I have blogged previously on the new framework so I don’t need to go in to too much detail here. New short inspections for good schools lasting for one day are the order of the day. HMI will consult with school leaders and discuss strengths and weaknesses as identified by the schools themselves. The assumption will be that the grade remains the same and leaders will provide the evidence to support this assumption. If inspectors are not satisfied a full inspection will be triggered when the grade may be changed or confirmed. These short inspections will occur approximately every 3 years. This will also apply to special schools, PRUs and maintained nurseries that were judged to be outstanding at their last inspection. These schools are not exempt from inspection. Outstanding mainstream schools will remain outside of the inspection process.
Another change is that from September many school leaders will be Ofsted Inspectors originating from good or outstanding schools. This has the added advantage of creating a climate of trust between Ofsted and schools.
Personally I am in favour of the inspectorate. There has to be accountability within education as vast amounts of money are invested in the system. That said I am slightly disappointed in this latest framework and I feel that some special schools, including mine are being unfairly treated.
I discussed this with my Head teacher friend Mary Isherwood (@Mishwood1) yesterday evening. Mary is a trained Ofsted Inspector and she informed me that there is some uncertainty as to whether the 3 years for outstanding special schools inspection would be from the date of the last inspection or from the start of this term.
This is a huge bone of contention for me and for the school where I am Assistant Head Teacher. Our last inspection was in April 2014 where we were judged Outstanding for the third consecutive time. My school, along with many special schools up and down the country strives to provide the best education possible for each and every child. There are no generic targets and every child has a personalised pathway to suit their individual needs. Children at my school make the required amount of progress and if not as data leader I need to know the reason why in order to report back to my Head Teacher. We have high expectations of all our children and all will succeed to the best of their ability.

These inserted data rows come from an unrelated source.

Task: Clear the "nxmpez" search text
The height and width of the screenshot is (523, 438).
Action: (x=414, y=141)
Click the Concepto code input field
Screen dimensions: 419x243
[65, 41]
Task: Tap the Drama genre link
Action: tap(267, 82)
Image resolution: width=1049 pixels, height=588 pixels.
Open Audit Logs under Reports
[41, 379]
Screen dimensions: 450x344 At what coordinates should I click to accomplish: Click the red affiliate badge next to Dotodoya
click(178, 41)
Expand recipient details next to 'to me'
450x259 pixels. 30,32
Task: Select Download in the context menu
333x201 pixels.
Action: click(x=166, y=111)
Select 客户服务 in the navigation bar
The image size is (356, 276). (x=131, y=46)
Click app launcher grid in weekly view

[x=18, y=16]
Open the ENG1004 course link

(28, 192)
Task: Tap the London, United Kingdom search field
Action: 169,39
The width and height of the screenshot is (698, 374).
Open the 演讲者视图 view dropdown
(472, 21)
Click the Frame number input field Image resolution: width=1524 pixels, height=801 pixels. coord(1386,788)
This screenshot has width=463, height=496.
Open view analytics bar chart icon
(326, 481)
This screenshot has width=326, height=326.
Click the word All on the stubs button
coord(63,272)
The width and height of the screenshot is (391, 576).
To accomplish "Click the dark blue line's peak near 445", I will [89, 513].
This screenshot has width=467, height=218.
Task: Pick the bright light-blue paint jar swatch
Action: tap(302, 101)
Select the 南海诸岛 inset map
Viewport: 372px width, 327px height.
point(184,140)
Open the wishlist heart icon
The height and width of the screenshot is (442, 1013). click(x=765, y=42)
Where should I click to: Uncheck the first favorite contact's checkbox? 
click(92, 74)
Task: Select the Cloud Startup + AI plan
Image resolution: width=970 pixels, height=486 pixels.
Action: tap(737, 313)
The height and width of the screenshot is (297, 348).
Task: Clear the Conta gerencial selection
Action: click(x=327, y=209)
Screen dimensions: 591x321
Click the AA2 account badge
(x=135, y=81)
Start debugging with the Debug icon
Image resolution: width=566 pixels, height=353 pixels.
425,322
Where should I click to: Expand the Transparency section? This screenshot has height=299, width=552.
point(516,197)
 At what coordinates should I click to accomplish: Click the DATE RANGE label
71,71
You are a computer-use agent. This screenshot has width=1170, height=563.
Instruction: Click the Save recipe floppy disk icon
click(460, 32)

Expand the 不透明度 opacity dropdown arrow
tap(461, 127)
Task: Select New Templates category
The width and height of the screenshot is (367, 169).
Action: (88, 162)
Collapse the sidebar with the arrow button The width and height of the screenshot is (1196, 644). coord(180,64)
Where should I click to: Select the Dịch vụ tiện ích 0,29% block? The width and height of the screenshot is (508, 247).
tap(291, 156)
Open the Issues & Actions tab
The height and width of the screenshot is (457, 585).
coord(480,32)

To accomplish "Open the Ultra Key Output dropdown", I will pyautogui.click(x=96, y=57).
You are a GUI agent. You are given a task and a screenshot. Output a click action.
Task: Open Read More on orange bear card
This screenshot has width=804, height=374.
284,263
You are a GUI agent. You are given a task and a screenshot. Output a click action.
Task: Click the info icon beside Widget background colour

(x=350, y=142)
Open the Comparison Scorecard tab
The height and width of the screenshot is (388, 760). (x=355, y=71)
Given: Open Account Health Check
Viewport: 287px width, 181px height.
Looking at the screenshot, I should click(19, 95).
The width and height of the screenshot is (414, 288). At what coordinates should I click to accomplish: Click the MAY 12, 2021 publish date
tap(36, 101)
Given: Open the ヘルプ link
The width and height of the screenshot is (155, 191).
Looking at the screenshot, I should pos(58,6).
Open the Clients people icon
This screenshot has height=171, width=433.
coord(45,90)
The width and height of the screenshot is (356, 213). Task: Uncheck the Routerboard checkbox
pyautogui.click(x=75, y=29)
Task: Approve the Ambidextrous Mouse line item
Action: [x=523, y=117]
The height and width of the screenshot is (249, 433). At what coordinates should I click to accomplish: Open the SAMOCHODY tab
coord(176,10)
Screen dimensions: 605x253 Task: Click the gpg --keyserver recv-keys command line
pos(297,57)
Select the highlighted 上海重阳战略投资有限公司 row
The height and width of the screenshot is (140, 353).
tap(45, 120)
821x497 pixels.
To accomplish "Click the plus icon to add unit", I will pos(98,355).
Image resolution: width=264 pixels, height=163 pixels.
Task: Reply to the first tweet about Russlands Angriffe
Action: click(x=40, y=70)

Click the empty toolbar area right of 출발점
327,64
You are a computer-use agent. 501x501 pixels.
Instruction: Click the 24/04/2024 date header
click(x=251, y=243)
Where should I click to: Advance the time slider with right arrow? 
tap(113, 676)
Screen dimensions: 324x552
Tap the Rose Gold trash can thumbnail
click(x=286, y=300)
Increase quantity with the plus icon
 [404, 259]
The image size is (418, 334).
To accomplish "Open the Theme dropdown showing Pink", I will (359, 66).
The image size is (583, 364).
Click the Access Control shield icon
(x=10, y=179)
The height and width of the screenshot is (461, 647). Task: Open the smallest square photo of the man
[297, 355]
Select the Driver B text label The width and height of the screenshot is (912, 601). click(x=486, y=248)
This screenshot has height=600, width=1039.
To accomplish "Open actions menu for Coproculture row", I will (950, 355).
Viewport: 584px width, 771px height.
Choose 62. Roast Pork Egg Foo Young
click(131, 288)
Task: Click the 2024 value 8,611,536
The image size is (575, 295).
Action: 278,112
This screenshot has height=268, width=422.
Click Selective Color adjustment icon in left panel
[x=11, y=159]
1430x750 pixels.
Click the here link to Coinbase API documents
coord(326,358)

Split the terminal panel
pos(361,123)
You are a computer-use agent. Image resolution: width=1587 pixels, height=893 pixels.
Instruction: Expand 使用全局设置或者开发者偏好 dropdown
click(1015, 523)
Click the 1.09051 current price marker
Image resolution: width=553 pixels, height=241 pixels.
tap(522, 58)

As we have been judged to be outstanding 3 times my school was previously on a 5 year inspection cycle. I am not necessarily promoting that we be placed outside the inspection process. I understand there are some issues with data which makes national comparison for our children very difficult. However, I would argue that if we can’t have parity with mainstream schools can we at least remain as we were. I can see no justification for moving us to a 3 year cycle, albeit on a short inspection.
I have had a conversation with @HarfordSean, Ofsted’s National Director this morning and he has confirmed that we are indeed on a 3 year cycle. I am in favour of all the positive changes made to the inspection framework recently and I particularly like the way Sean is talking to the profession. That said, I am disappointed with what I feel is a backwards move for special schools.